Vous l’attendez. Le long de haies dépeuplées et de silences froids. Vous l’attendez. A n’importe quelle heure d'opale ou d’or, vous la guettez. Aux miroirs des caniveaux et dans les couleurs de l'hiver, le pas haletant au cœur de la neige ou le regard jeté à la surface des océans, vous êtes là, presque étrangère à votre propre corps, donné aux mondes, ceux-ci qui ne vous lèguent rien, cette fois encore, elle ne viendra pas. Vous en êtes là de votre solitude, à vous peupler de souvenirs, à réessayer la fragilité de l’instant, à vous heurter à vos propres parois, celles qui ont oublié l’odeur, celles qui ont oublié même jusqu’à l’oubli.
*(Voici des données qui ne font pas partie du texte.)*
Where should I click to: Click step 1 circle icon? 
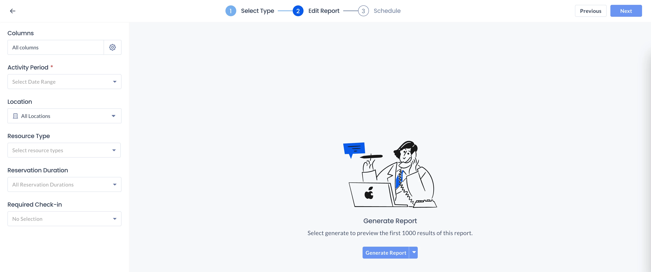[230, 11]
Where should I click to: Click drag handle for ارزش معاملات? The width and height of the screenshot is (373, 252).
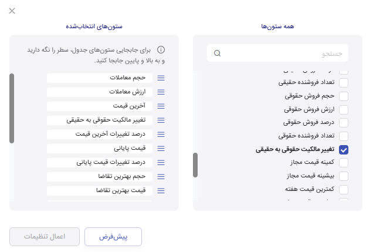[x=161, y=92]
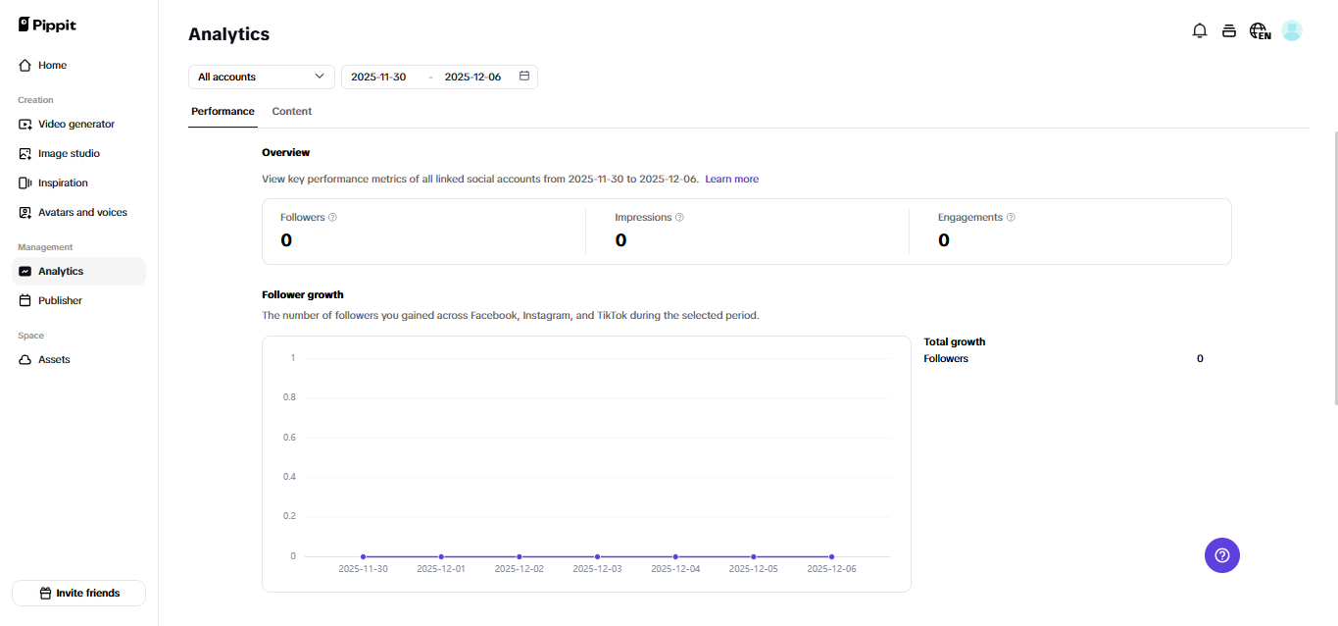Check notifications via the bell icon
1338x626 pixels.
(x=1199, y=30)
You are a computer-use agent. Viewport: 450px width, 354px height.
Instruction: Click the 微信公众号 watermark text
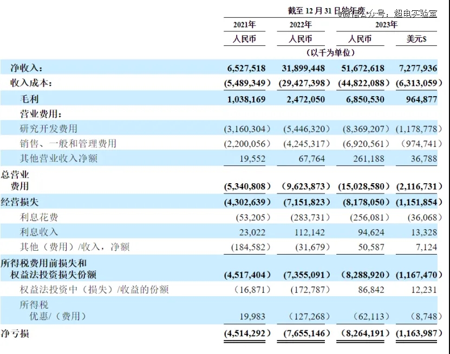point(387,13)
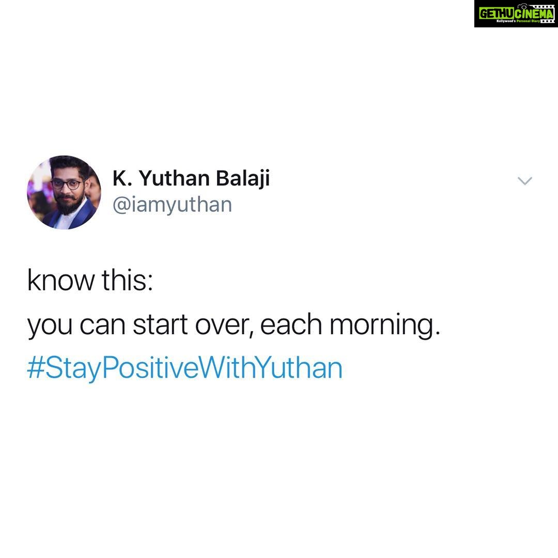The height and width of the screenshot is (558, 558).
Task: Open the tweet options chevron menu
Action: (524, 181)
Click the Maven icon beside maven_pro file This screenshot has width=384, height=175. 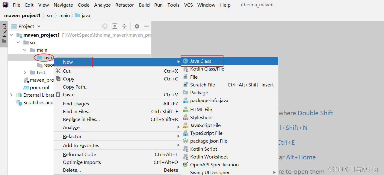(x=26, y=80)
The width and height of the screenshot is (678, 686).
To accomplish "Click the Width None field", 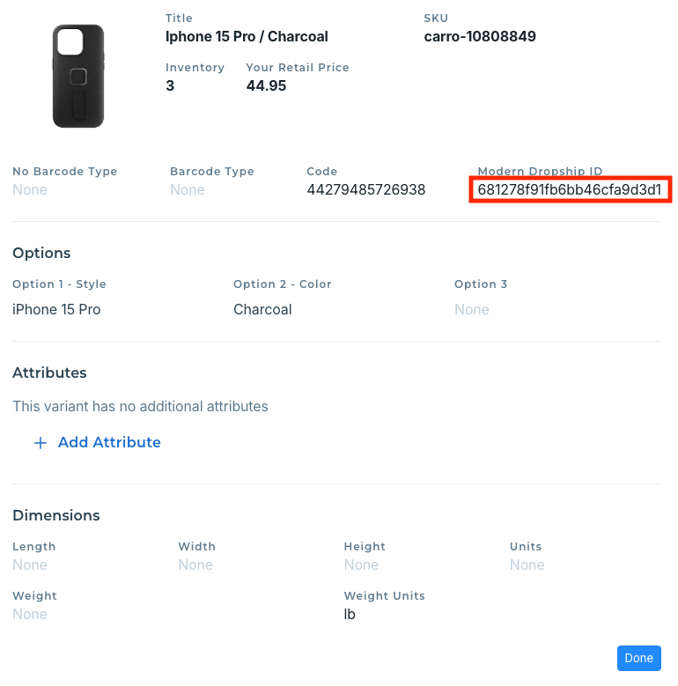I will click(195, 564).
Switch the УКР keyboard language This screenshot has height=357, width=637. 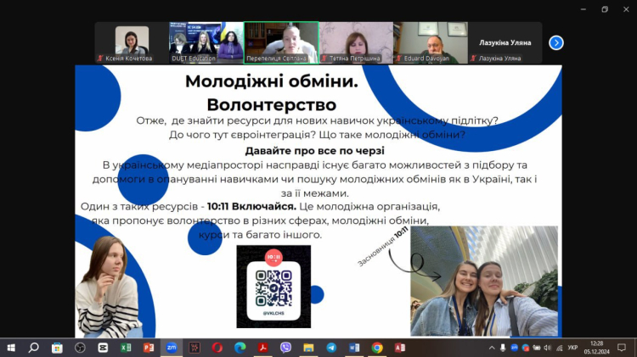click(x=572, y=347)

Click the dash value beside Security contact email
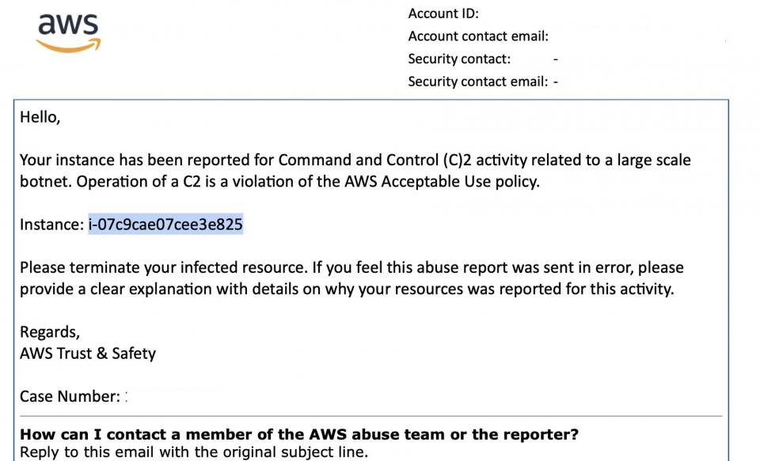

Vous convoquez les morts, vous respirez vos disparus, comme les chiens pressentent l’os, la truffe à terre, et le visage blême, vous vous offrez de rêver, vous faites semblant de vivre. Vous l’imaginez l’imagination : elle serait tendre comme l’ombre des pins dans la lumière d’automne, brusque comme l’écume sur la tranche des îles. Elle se pencherait sur votre lit pour composer le silence, baiserait le front des palais blancs, avec cette comptine sur les lèvres, cet adagio d’enfant.
Elle est votre partition, la musique que vous avez voulu mettre sur l’espoir. Elle est le puits de vos émotions.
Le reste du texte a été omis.